Prevention of diabetes by administration of GnRH antagonists

Abstract

A method for reducing the incidence or delaying the onset of diabetes in diabetes-susceptible mammals (e.g., mice, rats, humans) is provided wherein the mammals are treated with a gonadotropin-releasing hormone (GnRH) antagonist. Preferably, the antagonist is administered repeatedly over time by subcutaneous injection. A useful antagonist is Acetyl-β-[2-Naphthyl]-D-Ala-D-p-Chloro-Phe-β-[3-Pyridyl]-D-Ala-Ser-Nε-[Nicotinoyl]-Lys-Nε-[Nicotinoyl]-D-Lys-Leu-Nε-[Isopropyl]-Lys-Pro-D-Ala-NH2. Other useful antagonists are Nal-Glu, PPI-149 and acryline.

Description

BACKGROUND OF THE INVENTION

[0001] 1. Field of the Invention

[0002] The present invention is directed to a method of reducing the incidence or delaying the onset of diabetes in diabetes-susceptible mammals by the administration to the mammal of an effective amount of a gonadatropin-releasing hormone (GnRH) antagonist. The administration of such an antagonist gives statistically significant reductions in diabetes incidence and/or onset.

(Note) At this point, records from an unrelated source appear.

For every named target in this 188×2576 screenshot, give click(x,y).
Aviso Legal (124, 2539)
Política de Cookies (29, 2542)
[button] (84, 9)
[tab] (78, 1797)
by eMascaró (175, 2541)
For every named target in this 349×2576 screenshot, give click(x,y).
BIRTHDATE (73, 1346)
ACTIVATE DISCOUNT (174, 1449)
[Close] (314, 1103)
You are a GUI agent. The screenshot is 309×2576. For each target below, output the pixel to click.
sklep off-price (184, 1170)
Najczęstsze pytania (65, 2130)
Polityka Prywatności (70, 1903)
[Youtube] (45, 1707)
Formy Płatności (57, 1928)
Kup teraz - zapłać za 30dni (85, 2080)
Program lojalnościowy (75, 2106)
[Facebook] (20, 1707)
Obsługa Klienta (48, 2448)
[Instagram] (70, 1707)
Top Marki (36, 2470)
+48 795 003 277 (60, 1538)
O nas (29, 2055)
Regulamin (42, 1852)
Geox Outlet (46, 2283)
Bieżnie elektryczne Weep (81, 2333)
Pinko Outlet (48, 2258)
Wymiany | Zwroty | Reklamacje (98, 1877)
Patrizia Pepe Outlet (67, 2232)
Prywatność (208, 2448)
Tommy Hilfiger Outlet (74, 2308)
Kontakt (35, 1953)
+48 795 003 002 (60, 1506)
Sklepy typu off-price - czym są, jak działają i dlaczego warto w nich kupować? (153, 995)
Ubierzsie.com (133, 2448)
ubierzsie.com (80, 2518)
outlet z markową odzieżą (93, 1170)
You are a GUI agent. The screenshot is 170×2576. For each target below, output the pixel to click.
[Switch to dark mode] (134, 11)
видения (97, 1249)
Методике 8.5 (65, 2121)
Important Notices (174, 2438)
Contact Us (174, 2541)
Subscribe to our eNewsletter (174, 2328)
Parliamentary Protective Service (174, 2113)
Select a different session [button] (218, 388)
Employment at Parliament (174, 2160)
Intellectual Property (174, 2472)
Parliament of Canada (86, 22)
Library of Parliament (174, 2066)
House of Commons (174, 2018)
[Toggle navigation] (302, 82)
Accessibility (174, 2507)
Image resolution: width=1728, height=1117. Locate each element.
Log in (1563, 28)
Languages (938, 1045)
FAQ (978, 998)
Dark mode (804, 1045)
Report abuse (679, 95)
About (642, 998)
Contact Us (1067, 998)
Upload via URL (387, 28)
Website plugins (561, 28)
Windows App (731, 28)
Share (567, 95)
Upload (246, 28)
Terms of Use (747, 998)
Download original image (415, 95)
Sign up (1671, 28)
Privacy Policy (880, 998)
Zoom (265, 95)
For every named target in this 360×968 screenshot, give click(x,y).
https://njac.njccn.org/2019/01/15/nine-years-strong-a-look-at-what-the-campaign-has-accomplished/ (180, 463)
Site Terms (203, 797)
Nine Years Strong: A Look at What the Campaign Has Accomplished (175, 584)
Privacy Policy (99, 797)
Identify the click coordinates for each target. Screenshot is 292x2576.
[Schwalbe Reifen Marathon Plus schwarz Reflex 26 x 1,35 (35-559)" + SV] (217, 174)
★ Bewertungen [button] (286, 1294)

[0003] 2. Description of the Prior Art

[0004] There are 15.7 million people (5.9% of the population) in the United States who have diabetes. An estimated 10.3 million people have been diagnosed with diabetes, while 5.4 million people are unaware that they have a disease. Each day approximately 2,200 people are diagnosed with diabetes. Diabetes is the seventh leading cause of death (sixth-leading cause of death by disease) in the United States. Diabetes is a chronic disease that has no cure. Diabetes is one of the most costly health problems in America. Health care and other costs directly related to diabetes treatment, as well as the costs of lost productivity, are believed to be $98 billion annually.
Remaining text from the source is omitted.